* **Exercise brief**:
Reproduce the stretch of entries from the line containing "Task: Expand the Price lookup dropdown" through the line containing "[x=374, y=567]", word for word, and nothing else.

─── Records for this task

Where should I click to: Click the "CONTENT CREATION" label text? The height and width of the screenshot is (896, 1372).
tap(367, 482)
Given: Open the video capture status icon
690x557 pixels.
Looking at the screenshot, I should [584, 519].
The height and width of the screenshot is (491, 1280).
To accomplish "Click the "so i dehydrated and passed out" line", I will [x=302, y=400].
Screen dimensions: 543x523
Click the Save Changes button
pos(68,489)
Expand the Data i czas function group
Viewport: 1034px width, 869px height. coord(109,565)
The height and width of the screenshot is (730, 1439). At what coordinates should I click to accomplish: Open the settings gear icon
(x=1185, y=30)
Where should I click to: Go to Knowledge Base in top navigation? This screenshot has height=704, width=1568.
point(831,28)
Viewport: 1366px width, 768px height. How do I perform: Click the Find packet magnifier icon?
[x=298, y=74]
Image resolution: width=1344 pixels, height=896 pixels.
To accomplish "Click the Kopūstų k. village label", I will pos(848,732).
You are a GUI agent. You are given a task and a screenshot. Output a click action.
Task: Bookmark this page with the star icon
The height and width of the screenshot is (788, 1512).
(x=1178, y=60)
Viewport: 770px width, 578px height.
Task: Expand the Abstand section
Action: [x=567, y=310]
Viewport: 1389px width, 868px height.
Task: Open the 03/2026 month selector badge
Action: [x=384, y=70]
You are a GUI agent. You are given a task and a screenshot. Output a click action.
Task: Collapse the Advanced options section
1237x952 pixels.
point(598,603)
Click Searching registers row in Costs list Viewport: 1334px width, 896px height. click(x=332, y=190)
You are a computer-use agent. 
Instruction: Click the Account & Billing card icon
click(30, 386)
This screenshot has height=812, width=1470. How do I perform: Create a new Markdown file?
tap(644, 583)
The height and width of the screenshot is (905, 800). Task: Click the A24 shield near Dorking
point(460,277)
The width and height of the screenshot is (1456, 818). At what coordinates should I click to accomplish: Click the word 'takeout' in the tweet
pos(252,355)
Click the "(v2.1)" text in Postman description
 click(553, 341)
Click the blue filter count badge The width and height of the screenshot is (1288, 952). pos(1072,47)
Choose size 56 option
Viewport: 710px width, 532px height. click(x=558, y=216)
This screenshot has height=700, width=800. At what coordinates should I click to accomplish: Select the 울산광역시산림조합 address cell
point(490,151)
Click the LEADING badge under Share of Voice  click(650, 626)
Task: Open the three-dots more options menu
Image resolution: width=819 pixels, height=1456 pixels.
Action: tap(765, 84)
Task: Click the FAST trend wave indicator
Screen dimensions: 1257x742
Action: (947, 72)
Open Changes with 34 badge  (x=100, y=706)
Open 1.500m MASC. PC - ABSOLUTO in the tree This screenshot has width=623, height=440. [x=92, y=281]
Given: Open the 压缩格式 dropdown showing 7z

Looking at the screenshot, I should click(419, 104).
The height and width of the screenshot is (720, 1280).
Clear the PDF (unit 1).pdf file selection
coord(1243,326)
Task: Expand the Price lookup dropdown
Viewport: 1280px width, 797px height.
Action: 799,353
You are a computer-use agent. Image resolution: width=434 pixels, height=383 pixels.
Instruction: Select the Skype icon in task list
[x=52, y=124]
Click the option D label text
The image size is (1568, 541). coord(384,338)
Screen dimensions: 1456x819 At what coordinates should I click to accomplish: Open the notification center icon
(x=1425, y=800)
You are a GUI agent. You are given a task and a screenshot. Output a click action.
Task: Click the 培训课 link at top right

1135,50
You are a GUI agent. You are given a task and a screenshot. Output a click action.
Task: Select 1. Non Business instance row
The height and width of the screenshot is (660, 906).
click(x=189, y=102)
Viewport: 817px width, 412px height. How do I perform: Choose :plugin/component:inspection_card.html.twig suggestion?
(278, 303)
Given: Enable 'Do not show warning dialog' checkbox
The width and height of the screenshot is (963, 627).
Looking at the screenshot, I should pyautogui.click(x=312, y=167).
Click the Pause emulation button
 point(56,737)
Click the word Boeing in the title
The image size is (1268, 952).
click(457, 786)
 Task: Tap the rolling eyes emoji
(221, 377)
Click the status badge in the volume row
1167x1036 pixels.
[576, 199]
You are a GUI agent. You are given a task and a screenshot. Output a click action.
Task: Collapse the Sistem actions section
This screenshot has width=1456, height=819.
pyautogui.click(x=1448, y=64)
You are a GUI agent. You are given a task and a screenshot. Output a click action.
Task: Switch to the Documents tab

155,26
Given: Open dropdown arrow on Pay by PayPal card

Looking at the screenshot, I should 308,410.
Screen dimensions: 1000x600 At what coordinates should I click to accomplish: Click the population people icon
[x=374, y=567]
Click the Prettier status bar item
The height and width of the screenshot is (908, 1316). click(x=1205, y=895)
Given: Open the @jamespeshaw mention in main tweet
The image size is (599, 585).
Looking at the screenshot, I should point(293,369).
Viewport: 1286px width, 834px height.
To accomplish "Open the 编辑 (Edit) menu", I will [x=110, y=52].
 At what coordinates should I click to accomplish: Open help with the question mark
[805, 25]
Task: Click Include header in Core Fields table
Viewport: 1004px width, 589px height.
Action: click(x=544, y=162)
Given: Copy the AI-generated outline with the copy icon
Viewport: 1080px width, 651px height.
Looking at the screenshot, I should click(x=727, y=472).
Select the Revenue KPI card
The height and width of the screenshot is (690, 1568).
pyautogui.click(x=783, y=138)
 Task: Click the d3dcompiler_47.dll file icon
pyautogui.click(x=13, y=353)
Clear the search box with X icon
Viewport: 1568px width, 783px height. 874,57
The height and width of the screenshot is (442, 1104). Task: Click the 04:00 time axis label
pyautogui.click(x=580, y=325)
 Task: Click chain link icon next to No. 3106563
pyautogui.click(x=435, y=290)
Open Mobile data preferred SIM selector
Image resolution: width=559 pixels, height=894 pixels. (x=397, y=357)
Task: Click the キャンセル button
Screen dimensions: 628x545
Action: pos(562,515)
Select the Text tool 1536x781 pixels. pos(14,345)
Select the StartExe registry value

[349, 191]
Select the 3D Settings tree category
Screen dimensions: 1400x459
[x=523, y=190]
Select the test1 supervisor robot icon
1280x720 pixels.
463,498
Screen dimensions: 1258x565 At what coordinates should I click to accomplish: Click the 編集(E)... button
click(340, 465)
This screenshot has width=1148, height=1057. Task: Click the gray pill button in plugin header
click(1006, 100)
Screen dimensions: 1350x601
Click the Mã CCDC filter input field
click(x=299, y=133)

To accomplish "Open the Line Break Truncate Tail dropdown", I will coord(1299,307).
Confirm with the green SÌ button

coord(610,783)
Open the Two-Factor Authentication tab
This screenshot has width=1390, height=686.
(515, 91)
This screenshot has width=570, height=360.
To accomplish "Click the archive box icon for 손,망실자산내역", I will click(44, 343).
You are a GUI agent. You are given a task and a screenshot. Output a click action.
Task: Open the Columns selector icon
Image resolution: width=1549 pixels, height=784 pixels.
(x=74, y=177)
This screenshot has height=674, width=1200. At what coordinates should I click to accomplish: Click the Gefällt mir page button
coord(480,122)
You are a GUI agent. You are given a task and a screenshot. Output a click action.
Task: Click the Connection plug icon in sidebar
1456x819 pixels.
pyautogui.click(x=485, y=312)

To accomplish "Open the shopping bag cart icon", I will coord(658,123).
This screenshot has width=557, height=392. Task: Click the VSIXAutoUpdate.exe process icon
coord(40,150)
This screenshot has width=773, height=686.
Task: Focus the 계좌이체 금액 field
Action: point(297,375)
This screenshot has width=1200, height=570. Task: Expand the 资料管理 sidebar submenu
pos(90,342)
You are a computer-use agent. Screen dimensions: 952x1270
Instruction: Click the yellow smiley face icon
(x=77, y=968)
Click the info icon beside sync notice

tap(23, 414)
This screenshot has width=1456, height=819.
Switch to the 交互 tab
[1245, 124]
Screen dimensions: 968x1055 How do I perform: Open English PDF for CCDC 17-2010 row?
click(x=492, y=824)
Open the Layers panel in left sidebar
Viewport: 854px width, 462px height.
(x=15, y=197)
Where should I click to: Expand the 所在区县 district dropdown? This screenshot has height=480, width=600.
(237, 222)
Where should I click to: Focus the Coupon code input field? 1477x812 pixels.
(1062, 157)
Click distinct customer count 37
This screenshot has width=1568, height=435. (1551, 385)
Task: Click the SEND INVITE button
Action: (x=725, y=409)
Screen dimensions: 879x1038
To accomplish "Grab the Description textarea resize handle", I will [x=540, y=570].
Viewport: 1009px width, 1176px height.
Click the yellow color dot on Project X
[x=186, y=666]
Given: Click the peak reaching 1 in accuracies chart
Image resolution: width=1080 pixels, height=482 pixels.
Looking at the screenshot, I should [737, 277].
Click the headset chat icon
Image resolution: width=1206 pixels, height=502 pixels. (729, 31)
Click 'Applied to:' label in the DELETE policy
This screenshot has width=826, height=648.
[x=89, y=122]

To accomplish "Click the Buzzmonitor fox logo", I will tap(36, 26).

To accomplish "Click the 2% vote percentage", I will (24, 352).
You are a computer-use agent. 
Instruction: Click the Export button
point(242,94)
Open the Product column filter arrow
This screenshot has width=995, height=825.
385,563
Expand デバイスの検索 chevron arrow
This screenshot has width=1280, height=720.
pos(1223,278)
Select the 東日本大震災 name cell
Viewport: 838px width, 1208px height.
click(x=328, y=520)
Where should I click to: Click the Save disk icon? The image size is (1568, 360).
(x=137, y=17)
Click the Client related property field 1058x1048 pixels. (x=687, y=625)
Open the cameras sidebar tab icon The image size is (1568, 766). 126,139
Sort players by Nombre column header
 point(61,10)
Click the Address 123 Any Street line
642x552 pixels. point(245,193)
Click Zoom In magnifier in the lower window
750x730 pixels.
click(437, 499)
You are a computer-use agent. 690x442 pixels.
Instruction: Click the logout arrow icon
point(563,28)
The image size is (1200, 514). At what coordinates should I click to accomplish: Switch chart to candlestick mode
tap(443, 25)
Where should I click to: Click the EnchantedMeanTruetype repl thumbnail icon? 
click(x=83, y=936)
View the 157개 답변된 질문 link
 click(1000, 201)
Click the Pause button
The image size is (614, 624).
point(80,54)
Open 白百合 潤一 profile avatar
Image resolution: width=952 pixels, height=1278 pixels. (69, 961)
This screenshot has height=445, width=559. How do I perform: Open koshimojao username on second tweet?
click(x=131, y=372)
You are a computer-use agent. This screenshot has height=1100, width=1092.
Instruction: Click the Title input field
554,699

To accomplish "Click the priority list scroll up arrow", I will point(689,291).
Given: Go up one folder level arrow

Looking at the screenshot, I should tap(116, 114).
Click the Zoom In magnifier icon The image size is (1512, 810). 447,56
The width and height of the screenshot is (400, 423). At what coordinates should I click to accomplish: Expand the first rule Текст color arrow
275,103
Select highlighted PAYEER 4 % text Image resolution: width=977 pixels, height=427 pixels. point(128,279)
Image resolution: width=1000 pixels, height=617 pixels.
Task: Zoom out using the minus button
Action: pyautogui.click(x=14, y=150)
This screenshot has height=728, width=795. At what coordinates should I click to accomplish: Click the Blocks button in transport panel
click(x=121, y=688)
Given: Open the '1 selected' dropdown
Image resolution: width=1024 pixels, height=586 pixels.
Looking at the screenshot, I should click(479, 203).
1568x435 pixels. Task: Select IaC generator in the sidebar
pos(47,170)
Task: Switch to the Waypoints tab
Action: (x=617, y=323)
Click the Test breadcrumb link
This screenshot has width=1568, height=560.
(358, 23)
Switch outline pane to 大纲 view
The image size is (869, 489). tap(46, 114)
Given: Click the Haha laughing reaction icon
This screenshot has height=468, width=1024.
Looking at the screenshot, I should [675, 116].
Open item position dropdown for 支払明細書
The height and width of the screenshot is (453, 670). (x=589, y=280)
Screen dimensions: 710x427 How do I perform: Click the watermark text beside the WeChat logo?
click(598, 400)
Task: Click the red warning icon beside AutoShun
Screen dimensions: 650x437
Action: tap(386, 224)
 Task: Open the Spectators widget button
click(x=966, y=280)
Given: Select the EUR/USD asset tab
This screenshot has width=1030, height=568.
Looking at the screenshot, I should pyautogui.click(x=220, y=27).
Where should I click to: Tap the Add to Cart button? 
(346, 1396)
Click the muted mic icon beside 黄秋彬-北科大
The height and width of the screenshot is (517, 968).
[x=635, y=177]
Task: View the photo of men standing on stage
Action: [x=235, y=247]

──────

* **Result for this exercise**:
Task: Expand the Price lookup dropdown
Viewport: 1280px width, 797px height.
Action: 799,353
You are a computer-use agent. Image resolution: width=434 pixels, height=383 pixels.
Instruction: Select the Skype icon in task list
[x=52, y=124]
Click the option D label text
The image size is (1568, 541). coord(384,338)
Screen dimensions: 1456x819 At what coordinates should I click to accomplish: Open the notification center icon
(x=1425, y=800)
You are a GUI agent. You are given a task and a screenshot. Output a click action.
Task: Click the 培训课 link at top right

1135,50
You are a GUI agent. You are given a task and a screenshot. Output a click action.
Task: Select 1. Non Business instance row
The height and width of the screenshot is (660, 906).
click(x=189, y=102)
Viewport: 817px width, 412px height. How do I perform: Choose :plugin/component:inspection_card.html.twig suggestion?
(278, 303)
Given: Enable 'Do not show warning dialog' checkbox
The width and height of the screenshot is (963, 627).
Looking at the screenshot, I should pyautogui.click(x=312, y=167).
Click the Pause emulation button
 point(56,737)
Click the word Boeing in the title
The image size is (1268, 952).
click(457, 786)
 Task: Tap the rolling eyes emoji
(221, 377)
Click the status badge in the volume row
1167x1036 pixels.
[576, 199]
You are a GUI agent. You are given a task and a screenshot. Output a click action.
Task: Collapse the Sistem actions section
This screenshot has width=1456, height=819.
pyautogui.click(x=1448, y=64)
You are a GUI agent. You are given a task and a screenshot. Output a click action.
Task: Switch to the Documents tab

155,26
Given: Open dropdown arrow on Pay by PayPal card

Looking at the screenshot, I should 308,410.
Screen dimensions: 1000x600 At what coordinates should I click to accomplish: Click the population people icon
[x=374, y=567]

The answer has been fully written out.